# Does pulling out the crown...



## 2manywatchez

... extend quartz movement battery life?? 

I really haven't ventured into Quartz watches as I wear any given watch so infrequently, I don't want to face battery replacement for what would otherwise be a month of wear in elapsed time. I do know that you can stop the watch by pulling out the crown however.

Does anyone know how much this really saves?


----------



## RPF

Check the manual but if in doubt assume no.

It depends on the movement. Many modern Rondas have power save mode built into the crown action. If I remember correctly, it's a 70% saving.

Others may consume more power with the crown pulled out, or does nothing to extend battery life.


----------



## rabul

i advise against it. 

the batterry has shelf-life, you don't know how long it has been sitting on the shelf before it's put into your watch. furthermore, a typical battery should last you years so there's really no point of doing that.


----------



## Eeeb

Most modern movements preserve battery life by pulling out the crown. Eta even recommends it on many of their movements for watches which are being stored instead of used.

But, unless the watch is to be stored for many months, I would not bother. One of the nice things about quartz is the watch does not need the time set every time you wear it... unless you are OCD like me


----------



## rex

*No...On the majority of most quartz movements>>*

when the crown is pulled out, an actual mechanical brake is applied to the system that only stops the second's hand from moving.

In other words...All the workings of the electronics portion doesn't stop and electrical current will still be drained from the battery.

With this said, the best practice is to enjoy the watch until the battery completely depletes its energy...Then, and ONLY then....either replace it, or remove it for long term storage.

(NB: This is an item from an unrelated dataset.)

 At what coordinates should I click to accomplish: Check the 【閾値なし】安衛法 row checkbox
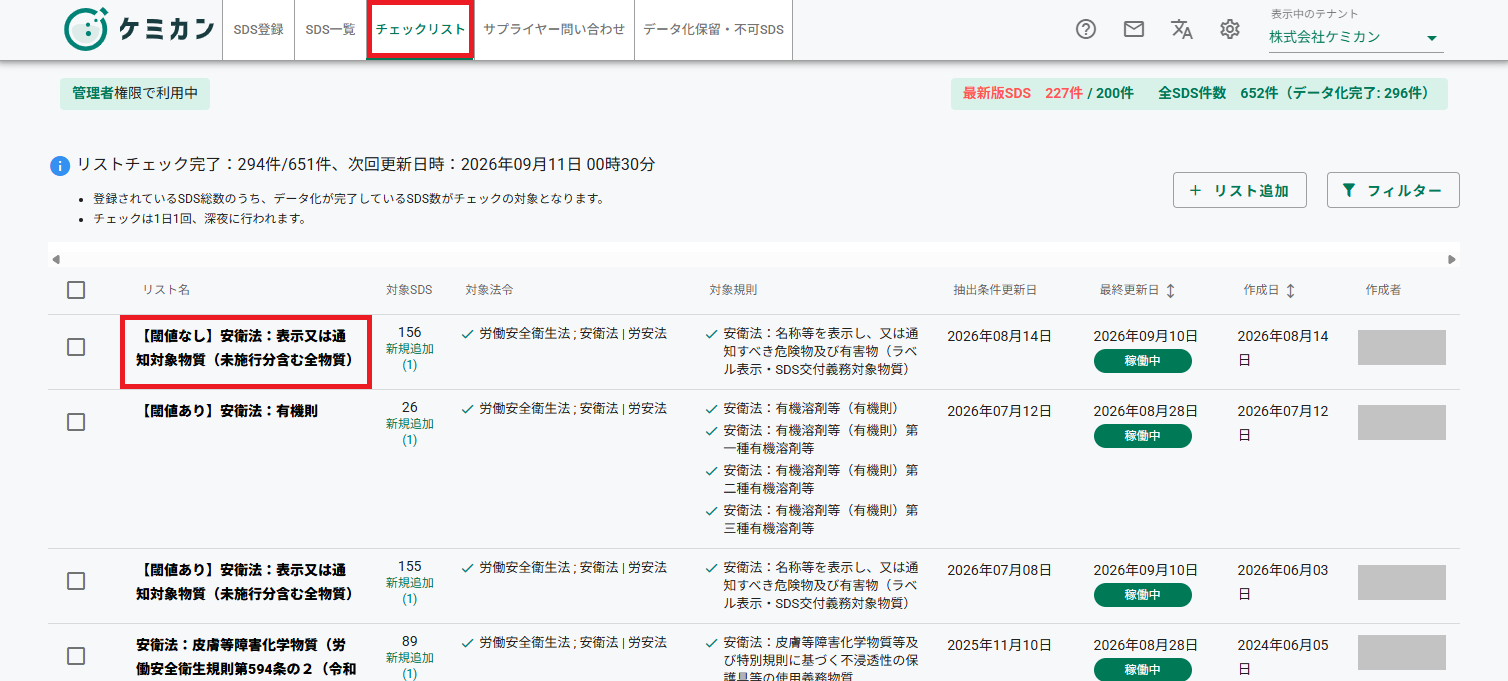76,347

That'll be 2 cents please...

Take care.
:-!


----------



## fstshrk

*Re: No...On the majority of most quartz movements>>*

ETA Autoquartz movements recommend pulling out the crown when not worn for a long time.

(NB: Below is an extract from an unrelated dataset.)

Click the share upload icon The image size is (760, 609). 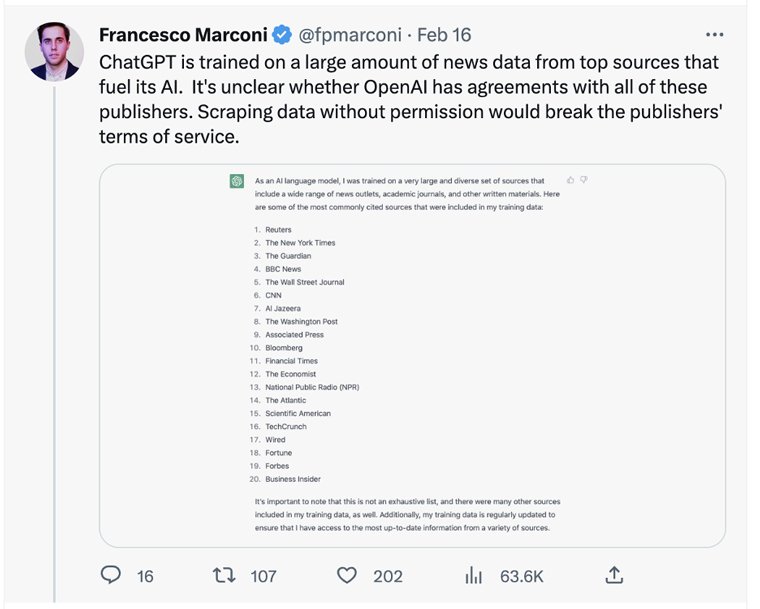coord(614,574)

ETA Ana-Digi movements have a powersave mode as well.



rex said:


> when the crown is pulled out, an actual mechanical brake is applied to the system that only stops the second's hand from moving.
> 
> In other words...All the workings of the electronics portion doesn't stop and electrical current will still be drained from the battery.
> 
> With this said, the best practice is to enjoy the watch until the battery completely depletes its energy...Then, and ONLY then....either replace it, or remove it for long term storage.
> 
> That'll be 2 cents please...
> 
> Take care.
> :-!


----------



## petew

It all depends on the movement. For some, you can save the battery by pulling out the crown, for others, it doesn't matter, and for some, you can actually increase the drain on the battery if you pull the crown out.


----------



## Silas

Just came from an Omega watch repair guy last week. I had pulled the crown out on one of my quartz watches (an Orsa) for about 2 months. When I put it on to wear it would stop and start.
The watch guy looked at the movement and cleaned the contacts and it worked well. 
His advice: I live in a high humidity area of the country (south Louisiana) and pulling the crown allows moisture to creep in. Better to leave it run. And he said the battery savings would not be significant enough to take such a chance.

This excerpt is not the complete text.